Items listed in a dataset

* * * *

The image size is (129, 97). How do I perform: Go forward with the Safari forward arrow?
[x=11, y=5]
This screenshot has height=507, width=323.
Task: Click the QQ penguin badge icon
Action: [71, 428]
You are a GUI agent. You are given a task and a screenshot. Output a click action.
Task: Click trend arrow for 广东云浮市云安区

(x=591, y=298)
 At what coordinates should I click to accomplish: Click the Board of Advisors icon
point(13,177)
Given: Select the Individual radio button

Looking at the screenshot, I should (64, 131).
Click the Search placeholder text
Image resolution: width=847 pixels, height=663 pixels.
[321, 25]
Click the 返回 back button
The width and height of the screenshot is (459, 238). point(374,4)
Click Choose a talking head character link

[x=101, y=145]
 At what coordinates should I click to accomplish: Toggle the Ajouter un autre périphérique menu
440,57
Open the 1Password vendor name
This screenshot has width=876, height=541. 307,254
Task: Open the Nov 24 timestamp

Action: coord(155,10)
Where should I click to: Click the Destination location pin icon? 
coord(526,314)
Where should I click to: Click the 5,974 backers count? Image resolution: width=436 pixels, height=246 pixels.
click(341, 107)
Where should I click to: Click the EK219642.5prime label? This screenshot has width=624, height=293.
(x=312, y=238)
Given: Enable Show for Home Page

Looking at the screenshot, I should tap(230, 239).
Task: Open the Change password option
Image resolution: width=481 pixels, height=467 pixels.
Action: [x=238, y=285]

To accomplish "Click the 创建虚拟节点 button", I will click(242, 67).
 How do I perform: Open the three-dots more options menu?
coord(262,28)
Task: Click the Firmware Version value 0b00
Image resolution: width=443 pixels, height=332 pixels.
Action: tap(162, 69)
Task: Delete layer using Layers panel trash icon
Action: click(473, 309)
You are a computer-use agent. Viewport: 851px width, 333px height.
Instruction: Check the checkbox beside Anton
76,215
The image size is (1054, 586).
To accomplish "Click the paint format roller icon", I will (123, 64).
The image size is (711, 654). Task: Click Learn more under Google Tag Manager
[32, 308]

* * * *

YOUR OBJECTIVE: Beginning with the first line and ending with the last, restate the data word for word.

ANSWER BOX:
The image size is (129, 97). How do I perform: Go forward with the Safari forward arrow?
[x=11, y=5]
This screenshot has height=507, width=323.
Task: Click the QQ penguin badge icon
Action: [71, 428]
You are a GUI agent. You are given a task and a screenshot. Output a click action.
Task: Click trend arrow for 广东云浮市云安区

(x=591, y=298)
 At what coordinates should I click to accomplish: Click the Board of Advisors icon
point(13,177)
Given: Select the Individual radio button

Looking at the screenshot, I should (64, 131).
Click the Search placeholder text
Image resolution: width=847 pixels, height=663 pixels.
[321, 25]
Click the 返回 back button
The width and height of the screenshot is (459, 238). point(374,4)
Click Choose a talking head character link

[x=101, y=145]
 At what coordinates should I click to accomplish: Toggle the Ajouter un autre périphérique menu
440,57
Open the 1Password vendor name
This screenshot has width=876, height=541. 307,254
Task: Open the Nov 24 timestamp

Action: coord(155,10)
Where should I click to: Click the Destination location pin icon? 
coord(526,314)
Where should I click to: Click the 5,974 backers count? Image resolution: width=436 pixels, height=246 pixels.
click(341, 107)
Where should I click to: Click the EK219642.5prime label? This screenshot has width=624, height=293.
(x=312, y=238)
Given: Enable Show for Home Page

Looking at the screenshot, I should tap(230, 239).
Task: Open the Change password option
Image resolution: width=481 pixels, height=467 pixels.
Action: [x=238, y=285]

To accomplish "Click the 创建虚拟节点 button", I will click(242, 67).
 How do I perform: Open the three-dots more options menu?
coord(262,28)
Task: Click the Firmware Version value 0b00
Image resolution: width=443 pixels, height=332 pixels.
Action: tap(162, 69)
Task: Delete layer using Layers panel trash icon
Action: click(473, 309)
You are a computer-use agent. Viewport: 851px width, 333px height.
Instruction: Check the checkbox beside Anton
76,215
The image size is (1054, 586).
To accomplish "Click the paint format roller icon", I will (123, 64).
The image size is (711, 654). Task: Click Learn more under Google Tag Manager
[32, 308]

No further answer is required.